I am running with WIndows 10, Java 13. I have downloaded recent Eclipse 2019-12 build (installer and plain uncompressed/non-installer version) for the Java Enterprise (EE) version.

I was interested in doing C/C++ development, Python, and a few other types of development, so I figured I would install All the available software with the default sites available.

I went to the Install New Software from the Help menu. I selected All Available sites then did a "Select All" button and began the install process. This does not mean any additional software from the Market Place beyond the default available options.

After spending a while downloading and loading things, initially it seemed to startup okay but subsequent attempts seemed to failed to startup after configuring my cygwin environment (adding to the Path which was missing previous) to allow the C configuration to pickup the applicable compiler details.

After this it seemed to stall on startup just remaining on the splash screen and never able to get Eclipse running again.

I tried running eclipse -clean,
I tried removing files in the workspace metadata,
I tried deleting the workspace and none of this seemed to resolve the problem.

I was thinking some plugin of the "All Software" may have corrupted something or cause some conflicting behavior in some way.

Or maybe having all this software is in someway making the memory needs more than a default configuration (in the eclipse.ini) which may be hindering things from starting properly.

Is having "All Software" a valid configuration?

Or is it better to have multiple Eclipse installs with a subset (i.e. have the Java Enterprise install, have a Python Install, have a C/C++ Install, etc.)?

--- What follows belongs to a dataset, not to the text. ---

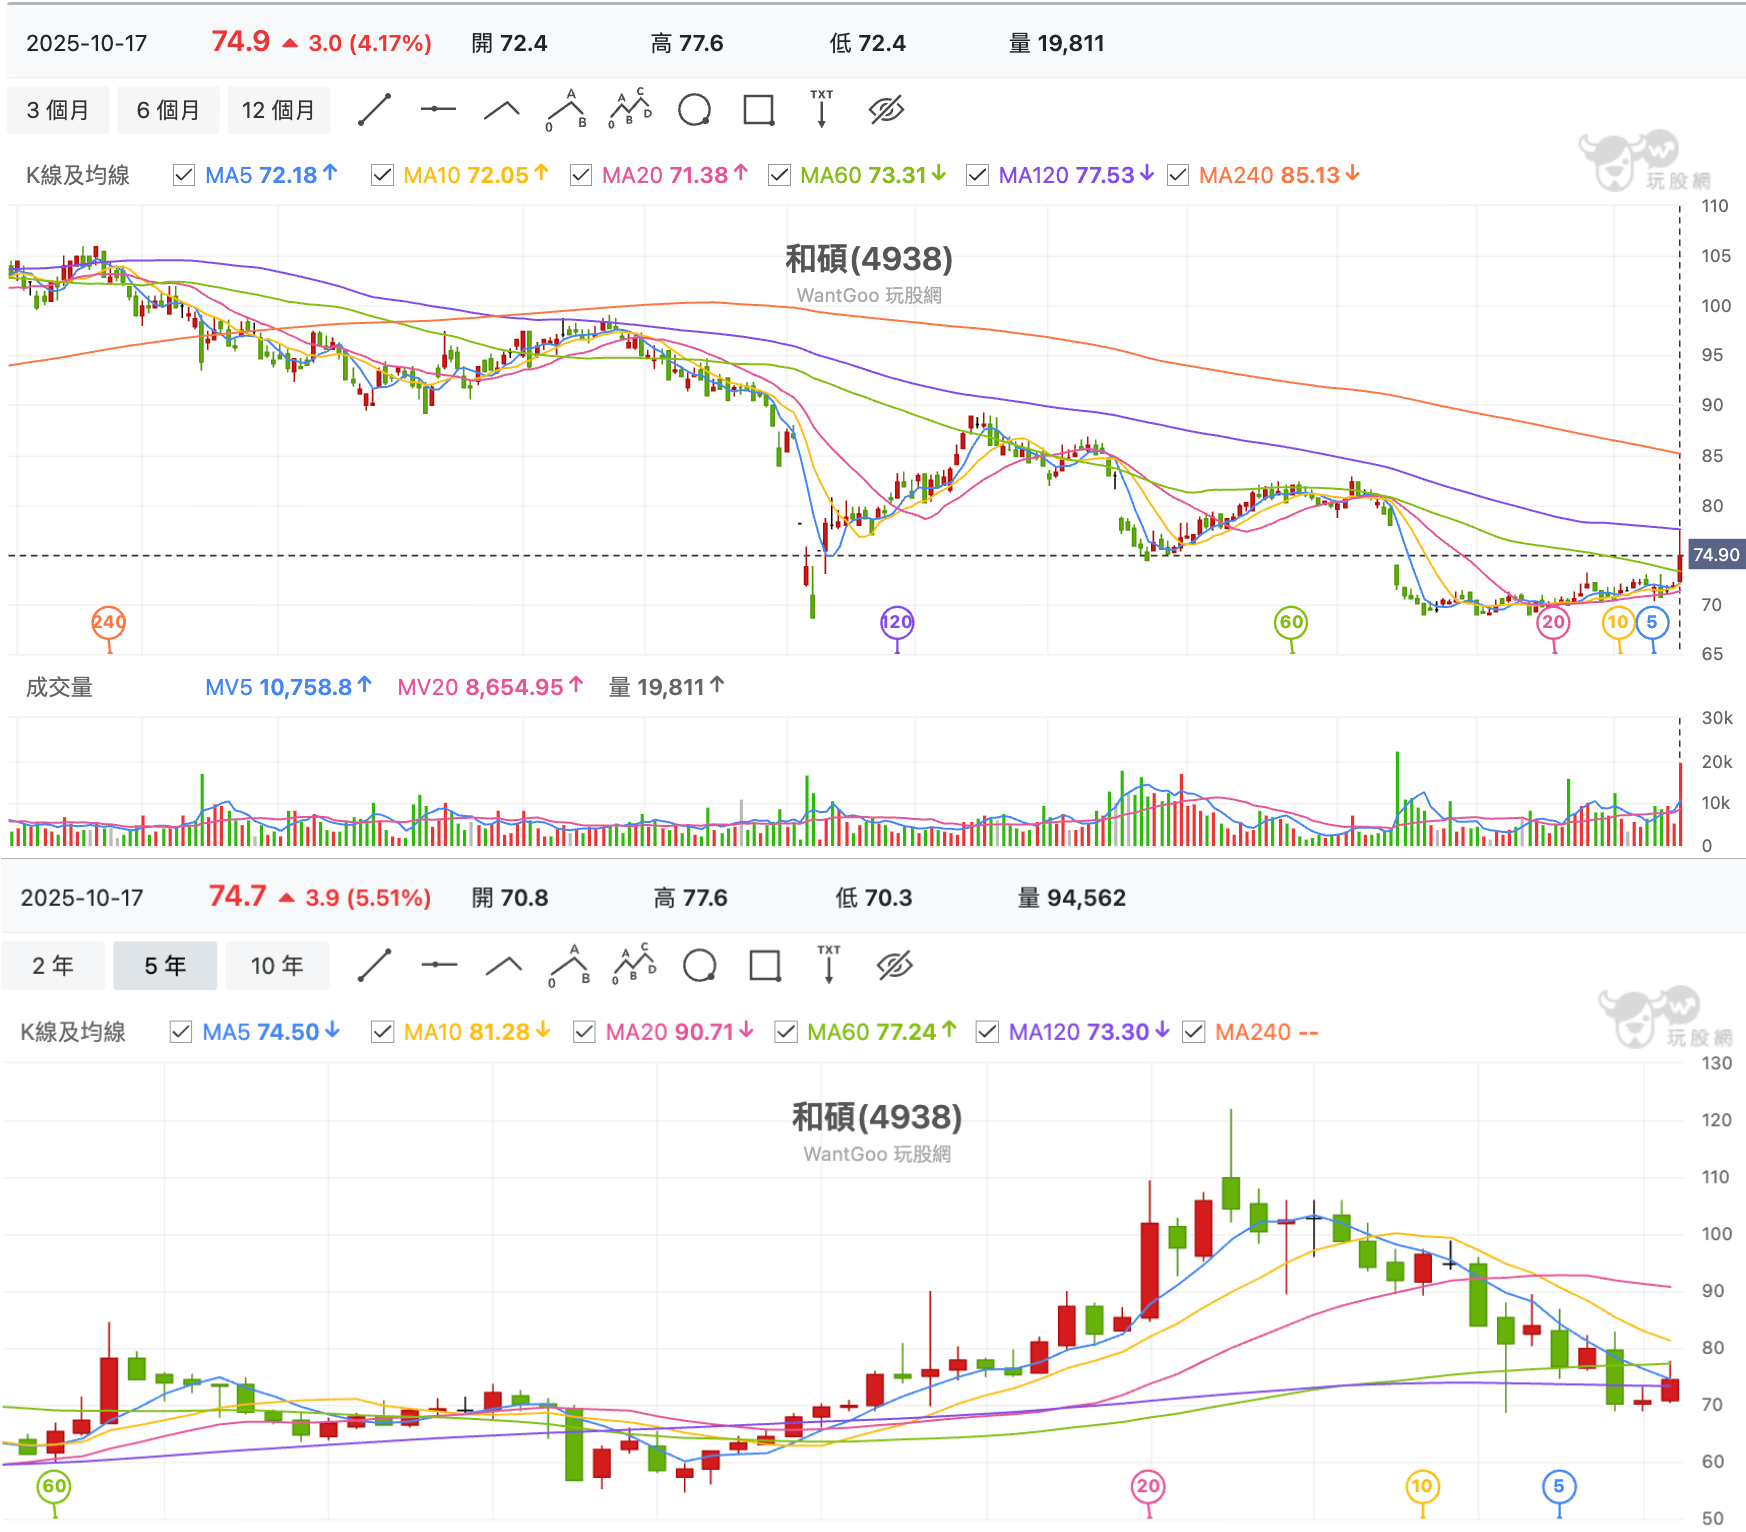The height and width of the screenshot is (1532, 1746).
Task: Click the 120 moving average marker on top chart
Action: [897, 622]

Do I need to add more memory or any other eclipse.ini configuration to help in this?
Re: Installing All Software for Eclipse [message #1819285 is a reply to message #1819284] Sat, 11 January 2020 21:14 Go to previous messageGo to next message
Nitin Dahyabhai is currently offline Nitin DahyabhaiFriend
Messages: 3707
Registered: July 2009
Senior Member

There are a lot of languages installed that you're not going to care about, and I think a couple of Features that are there mostly to be compiled against. I suspect Ed will weigh in. My own usage pattern is for dedicated installations and workspaces for the larger, separate, areas of work I do.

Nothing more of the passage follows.